-- start --
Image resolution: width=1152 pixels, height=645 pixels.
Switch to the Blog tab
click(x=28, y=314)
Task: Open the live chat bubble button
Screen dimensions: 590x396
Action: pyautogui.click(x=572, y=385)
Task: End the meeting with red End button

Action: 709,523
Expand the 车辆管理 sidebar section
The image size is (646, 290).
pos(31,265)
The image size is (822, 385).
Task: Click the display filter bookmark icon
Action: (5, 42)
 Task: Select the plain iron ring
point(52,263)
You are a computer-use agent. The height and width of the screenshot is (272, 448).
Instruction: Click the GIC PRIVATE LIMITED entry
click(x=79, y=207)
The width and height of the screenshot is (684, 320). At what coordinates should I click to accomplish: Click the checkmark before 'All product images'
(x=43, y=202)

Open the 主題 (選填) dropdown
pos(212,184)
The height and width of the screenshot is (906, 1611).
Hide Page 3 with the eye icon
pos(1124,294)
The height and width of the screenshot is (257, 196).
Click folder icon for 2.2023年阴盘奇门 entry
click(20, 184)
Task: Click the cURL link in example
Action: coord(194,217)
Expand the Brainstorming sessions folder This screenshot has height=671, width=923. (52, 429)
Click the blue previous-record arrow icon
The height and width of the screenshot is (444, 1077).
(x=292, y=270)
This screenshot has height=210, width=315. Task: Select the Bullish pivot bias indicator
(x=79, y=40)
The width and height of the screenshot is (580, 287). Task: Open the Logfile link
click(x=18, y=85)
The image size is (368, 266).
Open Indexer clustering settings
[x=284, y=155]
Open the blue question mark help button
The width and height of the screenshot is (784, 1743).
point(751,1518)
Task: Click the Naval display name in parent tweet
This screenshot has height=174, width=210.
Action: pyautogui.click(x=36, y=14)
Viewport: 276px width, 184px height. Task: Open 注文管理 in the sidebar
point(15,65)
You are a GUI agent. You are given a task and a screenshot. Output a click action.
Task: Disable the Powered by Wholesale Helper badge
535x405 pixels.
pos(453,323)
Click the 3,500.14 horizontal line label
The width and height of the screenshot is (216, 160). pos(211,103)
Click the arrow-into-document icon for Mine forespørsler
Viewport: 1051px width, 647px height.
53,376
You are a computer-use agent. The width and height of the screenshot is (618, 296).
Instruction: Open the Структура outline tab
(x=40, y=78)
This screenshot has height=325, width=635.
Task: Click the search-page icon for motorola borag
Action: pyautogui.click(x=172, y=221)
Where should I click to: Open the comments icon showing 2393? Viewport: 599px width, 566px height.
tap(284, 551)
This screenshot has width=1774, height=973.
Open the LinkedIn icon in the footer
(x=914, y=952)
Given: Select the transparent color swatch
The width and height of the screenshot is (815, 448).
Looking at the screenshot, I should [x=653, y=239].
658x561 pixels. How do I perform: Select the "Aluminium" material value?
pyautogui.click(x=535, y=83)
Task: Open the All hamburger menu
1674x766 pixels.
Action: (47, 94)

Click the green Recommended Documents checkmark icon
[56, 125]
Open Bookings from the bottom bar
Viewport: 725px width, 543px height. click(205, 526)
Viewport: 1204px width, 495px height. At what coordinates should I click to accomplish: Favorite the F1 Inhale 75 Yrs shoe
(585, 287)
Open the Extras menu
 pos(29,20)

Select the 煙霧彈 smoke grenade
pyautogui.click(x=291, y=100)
-- end --
### DIRECTIONS
Find each line in the rows above that contains the word "pixels" and copy it. Case counts.

### OUTPUT OF THE TASK
Image resolution: width=1152 pixels, height=645 pixels.
535x405 pixels.
658x561 pixels. How do I perform: Select the "Aluminium" material value?
1674x766 pixels.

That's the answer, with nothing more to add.